Cette décision s’inscrit dans une procédure d’assistance administrative que la Direction générale des finances publiques françaises initie auprès de l’AFC à l’été 2015. L’Etat requérant soupçonne alors une résidente britannique de séjourner en réalité en France et de dissimuler des revenus par l’intermédiaire d’une Société établie aux BVI, titulaire d’au moins un compte bancaire en Suisse.

Quelques mois après le dépôt de la requête d’assistance administrative, la contribuable concernée transmet à l’autorité française une « reconnaissance de revenus ». Elles concluent sur cette base un « Règlement d’ensemble » qui fixe une assiette d’imposition pour les années 2010 à 2013. La contribuable et la Société s’opposent par la suite à toute transmission de renseignements par l’AFC en indiquant que la procédure fiscale s’est soldée par un accord. L’autorité requérante n’est pas de cet avis : pour elle, le contrôle fiscal se poursuit encore.

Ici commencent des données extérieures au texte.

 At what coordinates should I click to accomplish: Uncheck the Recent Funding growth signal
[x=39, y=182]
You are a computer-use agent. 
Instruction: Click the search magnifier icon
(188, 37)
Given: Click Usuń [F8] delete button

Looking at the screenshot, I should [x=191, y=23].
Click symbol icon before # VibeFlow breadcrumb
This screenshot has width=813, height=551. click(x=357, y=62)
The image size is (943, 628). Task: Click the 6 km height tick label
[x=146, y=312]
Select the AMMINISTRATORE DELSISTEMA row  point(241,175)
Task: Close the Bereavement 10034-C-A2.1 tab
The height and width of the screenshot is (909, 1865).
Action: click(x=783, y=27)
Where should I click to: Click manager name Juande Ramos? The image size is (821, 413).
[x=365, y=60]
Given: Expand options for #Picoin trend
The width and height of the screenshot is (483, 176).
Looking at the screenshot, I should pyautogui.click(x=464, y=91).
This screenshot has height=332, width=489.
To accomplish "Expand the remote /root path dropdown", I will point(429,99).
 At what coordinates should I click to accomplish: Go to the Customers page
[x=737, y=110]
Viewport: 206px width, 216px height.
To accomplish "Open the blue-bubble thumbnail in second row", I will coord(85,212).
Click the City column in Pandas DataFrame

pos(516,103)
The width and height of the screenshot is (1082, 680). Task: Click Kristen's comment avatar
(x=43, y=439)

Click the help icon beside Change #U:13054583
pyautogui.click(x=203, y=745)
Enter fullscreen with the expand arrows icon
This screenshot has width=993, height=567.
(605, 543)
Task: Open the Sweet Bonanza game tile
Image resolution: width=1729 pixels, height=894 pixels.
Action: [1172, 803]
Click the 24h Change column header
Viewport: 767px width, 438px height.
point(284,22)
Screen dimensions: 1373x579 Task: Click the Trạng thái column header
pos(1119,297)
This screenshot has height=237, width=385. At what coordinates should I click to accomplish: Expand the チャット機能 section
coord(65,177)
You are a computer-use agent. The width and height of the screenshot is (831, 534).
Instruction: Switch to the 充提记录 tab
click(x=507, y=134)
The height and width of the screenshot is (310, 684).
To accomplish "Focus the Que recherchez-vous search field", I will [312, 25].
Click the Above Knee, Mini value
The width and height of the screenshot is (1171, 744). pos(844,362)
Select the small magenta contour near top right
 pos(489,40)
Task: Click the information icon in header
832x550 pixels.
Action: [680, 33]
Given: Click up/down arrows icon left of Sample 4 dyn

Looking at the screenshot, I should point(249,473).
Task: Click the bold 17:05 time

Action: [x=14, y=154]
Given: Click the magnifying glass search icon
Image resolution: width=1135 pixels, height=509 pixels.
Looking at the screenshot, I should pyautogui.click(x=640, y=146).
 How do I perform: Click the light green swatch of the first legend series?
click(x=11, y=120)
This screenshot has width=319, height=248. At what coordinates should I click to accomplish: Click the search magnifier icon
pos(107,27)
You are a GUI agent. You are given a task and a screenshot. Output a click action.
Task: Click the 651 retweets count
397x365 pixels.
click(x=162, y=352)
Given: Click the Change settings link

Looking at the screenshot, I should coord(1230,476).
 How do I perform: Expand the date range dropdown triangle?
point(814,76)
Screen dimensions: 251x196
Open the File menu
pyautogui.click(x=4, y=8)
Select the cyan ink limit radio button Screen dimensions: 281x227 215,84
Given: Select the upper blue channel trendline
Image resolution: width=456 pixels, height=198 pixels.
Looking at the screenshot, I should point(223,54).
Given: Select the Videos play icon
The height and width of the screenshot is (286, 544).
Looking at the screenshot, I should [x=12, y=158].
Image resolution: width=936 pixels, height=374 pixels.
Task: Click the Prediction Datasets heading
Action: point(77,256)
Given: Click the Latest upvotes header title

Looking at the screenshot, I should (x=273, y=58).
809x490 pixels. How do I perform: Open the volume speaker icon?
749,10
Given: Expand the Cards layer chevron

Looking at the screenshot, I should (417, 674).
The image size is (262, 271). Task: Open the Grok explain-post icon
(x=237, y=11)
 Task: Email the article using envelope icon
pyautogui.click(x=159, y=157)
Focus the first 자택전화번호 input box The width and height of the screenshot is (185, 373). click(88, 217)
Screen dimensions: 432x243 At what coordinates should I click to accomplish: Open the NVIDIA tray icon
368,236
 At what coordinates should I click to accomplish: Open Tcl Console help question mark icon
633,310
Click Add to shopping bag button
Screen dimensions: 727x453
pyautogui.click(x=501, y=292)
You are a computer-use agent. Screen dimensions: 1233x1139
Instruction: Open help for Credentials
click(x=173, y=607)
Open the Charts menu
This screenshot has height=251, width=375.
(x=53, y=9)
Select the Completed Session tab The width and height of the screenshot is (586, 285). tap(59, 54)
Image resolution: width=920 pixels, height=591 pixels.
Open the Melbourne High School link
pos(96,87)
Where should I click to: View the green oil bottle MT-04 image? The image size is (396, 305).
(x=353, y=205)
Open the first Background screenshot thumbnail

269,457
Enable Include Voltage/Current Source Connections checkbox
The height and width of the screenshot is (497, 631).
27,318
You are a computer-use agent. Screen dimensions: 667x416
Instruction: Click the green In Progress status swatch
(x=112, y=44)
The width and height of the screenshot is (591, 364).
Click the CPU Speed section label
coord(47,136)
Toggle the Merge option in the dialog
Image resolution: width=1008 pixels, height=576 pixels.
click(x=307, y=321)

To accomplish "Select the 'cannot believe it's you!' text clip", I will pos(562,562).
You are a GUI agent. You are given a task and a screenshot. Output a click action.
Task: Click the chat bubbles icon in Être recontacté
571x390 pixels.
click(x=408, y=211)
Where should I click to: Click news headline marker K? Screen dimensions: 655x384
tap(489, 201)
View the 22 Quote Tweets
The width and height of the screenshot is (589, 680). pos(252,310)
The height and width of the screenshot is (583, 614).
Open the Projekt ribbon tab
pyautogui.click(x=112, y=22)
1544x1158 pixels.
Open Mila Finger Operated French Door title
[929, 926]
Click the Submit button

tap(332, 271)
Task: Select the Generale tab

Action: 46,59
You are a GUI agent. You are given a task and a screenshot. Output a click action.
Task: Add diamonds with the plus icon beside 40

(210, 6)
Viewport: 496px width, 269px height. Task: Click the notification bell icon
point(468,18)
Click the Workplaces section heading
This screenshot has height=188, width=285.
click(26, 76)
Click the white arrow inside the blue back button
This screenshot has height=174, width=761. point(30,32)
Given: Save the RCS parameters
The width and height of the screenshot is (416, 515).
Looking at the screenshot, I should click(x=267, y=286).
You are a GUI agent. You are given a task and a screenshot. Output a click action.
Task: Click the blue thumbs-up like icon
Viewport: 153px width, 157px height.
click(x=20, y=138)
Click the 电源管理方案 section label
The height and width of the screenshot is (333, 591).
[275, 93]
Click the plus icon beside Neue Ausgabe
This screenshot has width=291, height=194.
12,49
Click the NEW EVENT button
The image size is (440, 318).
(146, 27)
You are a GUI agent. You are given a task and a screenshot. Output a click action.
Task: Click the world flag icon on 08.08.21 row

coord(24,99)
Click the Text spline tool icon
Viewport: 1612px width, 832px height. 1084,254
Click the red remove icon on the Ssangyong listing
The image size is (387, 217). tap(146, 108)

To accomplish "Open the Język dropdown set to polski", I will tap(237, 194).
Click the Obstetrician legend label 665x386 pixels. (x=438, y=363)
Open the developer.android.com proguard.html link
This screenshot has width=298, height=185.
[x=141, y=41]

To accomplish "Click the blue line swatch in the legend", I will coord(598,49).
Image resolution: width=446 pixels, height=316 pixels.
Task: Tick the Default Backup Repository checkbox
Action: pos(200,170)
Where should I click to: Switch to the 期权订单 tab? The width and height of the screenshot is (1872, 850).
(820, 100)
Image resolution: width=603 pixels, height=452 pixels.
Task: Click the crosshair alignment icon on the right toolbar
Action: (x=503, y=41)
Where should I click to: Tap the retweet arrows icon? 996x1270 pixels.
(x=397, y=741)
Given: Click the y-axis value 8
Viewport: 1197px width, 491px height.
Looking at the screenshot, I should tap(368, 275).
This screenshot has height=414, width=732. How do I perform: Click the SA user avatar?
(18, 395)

Les arguments de la contribuable et de la Société ne convainquent pas l’AFC : l’autorité suisse décide d’octroyer l’assistance administrative le 1er avril 2016. Le TAF admet les recours contre ces décisions et retient une violation du principe de subsidiarité : l’Etat requérant n’aurait plus d’intérêt à recevoir les renseignements demandés par la voie de l’assistance administrative puisque, entre-temps, il les a obtenus directement de la contribuable. L’AFC soumet le cas au TF. L’éventuelle influence de l’intérêt des renseignements demandés sur le respect de la subsidiarité appelle une clarification de sa part et pose ainsi une « question juridique de principe » (art. 84a LTF).

Le TF distingue tout d’abord (i) le principe de la subsidiarité (ch. XI du Protocole additionnel à la CDI CH-FR) de (ii) la pertinence vraisemblable (art. 28 para. 1 CDI CH-FR). Le premier veut éviter que l’Etat requis supporte « la charge d’obtenir des renseignements qui seraient à la portée de l’Etat requérant en vertu de sa procédure fiscale interne ». La seconde « circonscri[t] l’assistance administrative aux seuls renseignements matériels qui sont vraisemblablement pertinents ». Il ne s’agit pas là des deux faces d’une même pièce : « ce n’est pas parce qu’une demande d’assistance administrative respecte le principe de la subsidiarité que les renseignements requis remplissent ipso facto la condition de la pertinence vraisemblable », et inversement. En l’espèce, l’autorité française a respecté le principe de la subsidiarité, puisque – au moment de formuler sa demande – « elle avait épuisé les moyens de collecte de renseignements prévus par la procédure fiscale interne et utilisables ».

Reste à examiner la condition de la pertinence vraisemblable, « clé de voûte de l’assistance administrative », « réputée réalisée si, au moment où la demande est formulée, il existe une possibilité raisonnable que les renseignements demandés se révéleront pertinents ». La pertinence vraisemblable peut, à titre exceptionnel, s’effacer en cours de procédure. En l’espèce néanmoins, la « reconnaissance de revenus » n’exclut pas l’existence d’autres comptes bancaires ou de valeurs mobilières. La contribuable ne peut pas non plus invoquer le principe de la bonne foi entre Etats pour se prévaloir d’un engagement que l’autorité fiscale étrangère aurait pris en sa faveur. La bonne foi « interne » peut certes être alléguée dans les relations avec l’Etat requérant, mais elle « ne regarde en principe pas l’Etat requis ». Le TF admet le recours de l’AFC et confirme l’octroi de l’assistance administrative.

Pour éviter que l’AFC n’ait à transmettre des informations, les contribuables étrangers ont intérêt à collaborer avec l’autorité étrangère avant que celle-ci ne formule une demande d’assistance administrative. Après, il est trop tard. Ils doivent savoir que les autorités suisses apprécient les conditions – distinctes – de la subsidiarité et de la pertinence vraisemblable au moment du dépôt de la requête.